While some experts may disagree, this ballpark estimate means that in order to be on track for both your retirement and simple everyday living, it’s crucial to keep mindful saving habits throughout all of life’s stages.
Faron Daugs, Certified Financial Planner and founder & CEO of Harrison Wallace Financial Group, offers a good strategy for breaking down how to approach saving at each stage of life. He tells GOBankingRates that he asks his clients — whether they’re 30, 40, 50 or 60 years old — a series of questions he calls “setting up the goal posts.” The questions are:
- How much income in today’s dollars do you feel you’d like coming into the house on a monthly or annual basis?
- What other types of activities will you be doing when you have time in your retirement that you’re not doing today? How much does that cost?
- How do you feel about funding additional healthcare and long-term care policies in the event you need them for asset preservation?
- Do you have other sources of income that will be available to you?
- Do you have longevity in your family?
Daugs says the answers to determine what the ranges of income are that one would like to plan on. From there, as a client’s income grows their lifestyles typically change and their appetite for more expensive items also grows, which results in an update in the projections to reflect those changes. Daugs revisits these questions at least every two years as younger clients participate in financial planning, but even more frequently as they get older. “It is easier for the clients to adjust savings every couple of years if they know what they need to do to achieve the goal rather than finding out too late that your retirement bucket may not last or provide the lifestyle you desire.”
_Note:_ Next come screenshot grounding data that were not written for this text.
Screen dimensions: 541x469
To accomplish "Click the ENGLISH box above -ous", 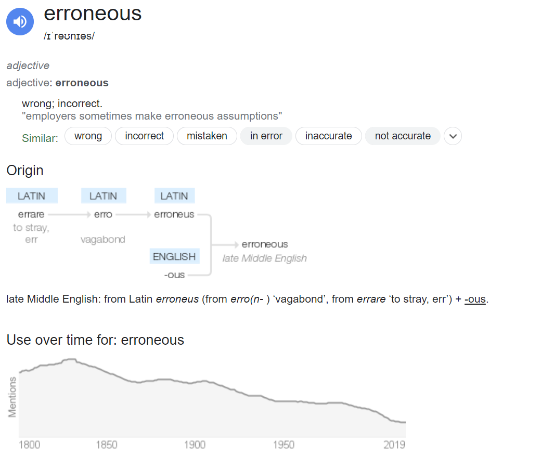I will (174, 256).
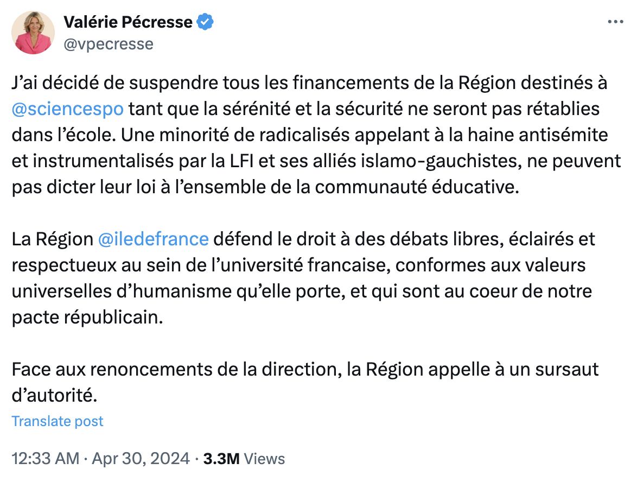This screenshot has width=637, height=482.
Task: Click the display name Valérie Pécresse
Action: tap(128, 22)
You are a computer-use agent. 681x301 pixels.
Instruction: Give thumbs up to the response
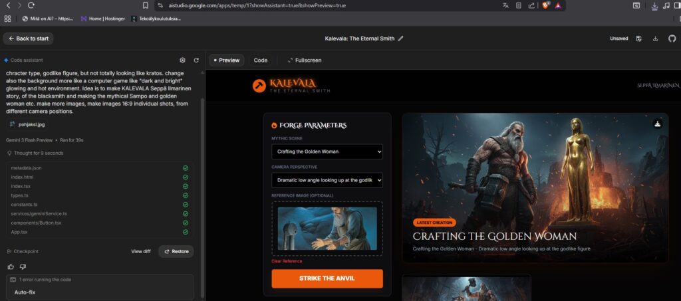11,266
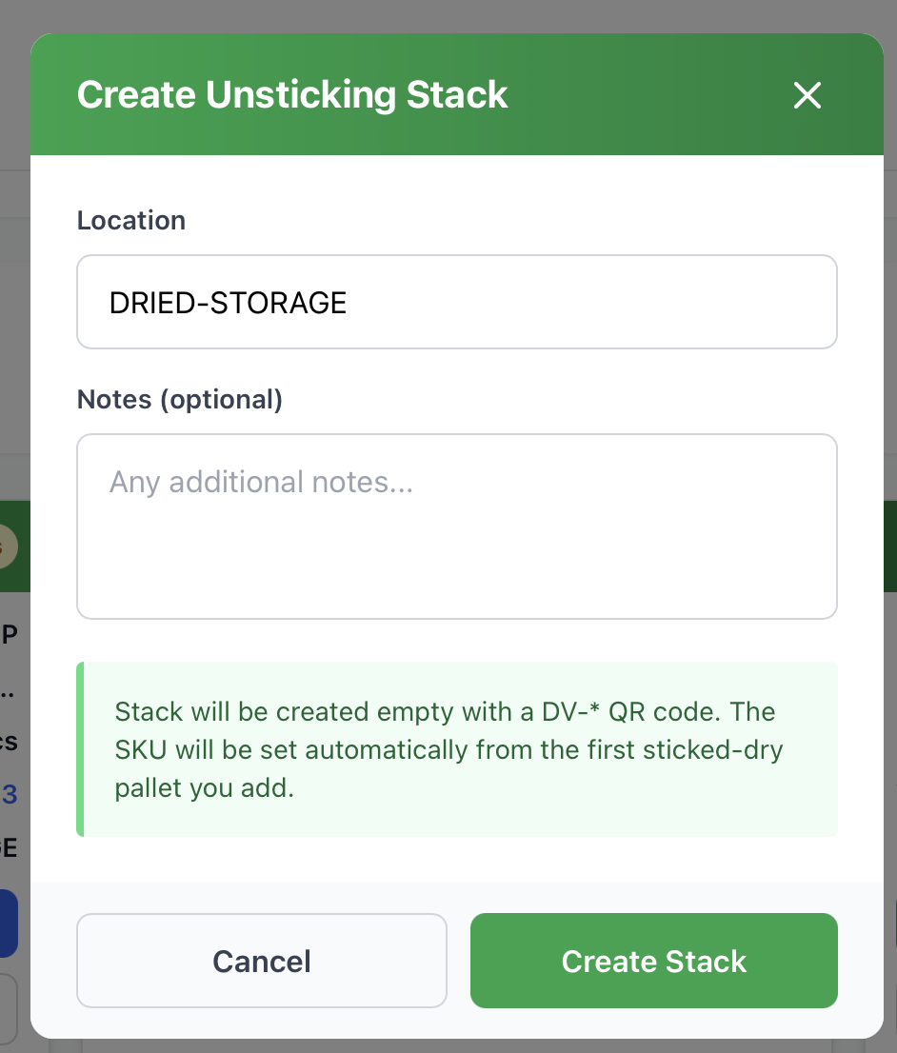Click the blue "3" link behind dialog
The height and width of the screenshot is (1053, 897).
pos(10,794)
Loreen Gilbert, CEO and founder of WealthWise Financial Services, also lays out what she believes is a reasonable plan. “By the time you are 30, it would be great to own a condo or a house. By the time you are 40, having 2.5x your income. By the time you are 50, having 5x your income and by the time you are 60, having 15x your income and by the time you are 67, having 25x your income.” Gilbert points out there is no linear path to retirement, and that most people are significantly underfunded for retirement when they are younger, raising a family and getting their career going. This then leads to having to make up for lost ground in their 50s and 60s.
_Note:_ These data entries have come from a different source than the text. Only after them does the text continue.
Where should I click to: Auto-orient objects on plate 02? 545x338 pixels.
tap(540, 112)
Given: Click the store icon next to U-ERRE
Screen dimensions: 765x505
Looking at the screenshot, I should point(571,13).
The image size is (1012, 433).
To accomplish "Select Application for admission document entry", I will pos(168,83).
Fidelity’s estimate might not be enough, Gilbert adds. Let’s assume you make $100,000 a year. By Fidelity’s assessment, that would mean you should have $1,000,000 saved by retirement. However, $1 million will only provide around 3.5-4% income per year for 25 years, which is actually $35,000-$40,000 per year in addition to an inflation adjustment — not $100,000. So, you need more like 25x income instead of 10x income in order to account for inflation and for lower returns in the future than what we have experienced in the past, Gilbert says.
Overall, a comfortable range for your older years seems to be 10-25 times your salary in order to retire comfortably and adjust for inflation. To reach this goal, it’s important to first make sure you are maxing out your employer-sponsored retirement accounts (like 401(k)s) and maxing out your own retirement accounts (like traditional or Roth IRAs) while you can in order to take advantage of the tax benefits. Saving in your 30s and 40s can seem like an uphill climb, but consistently and automatically putting money away each month into accounts you can’t access for a while puts you one step ahead.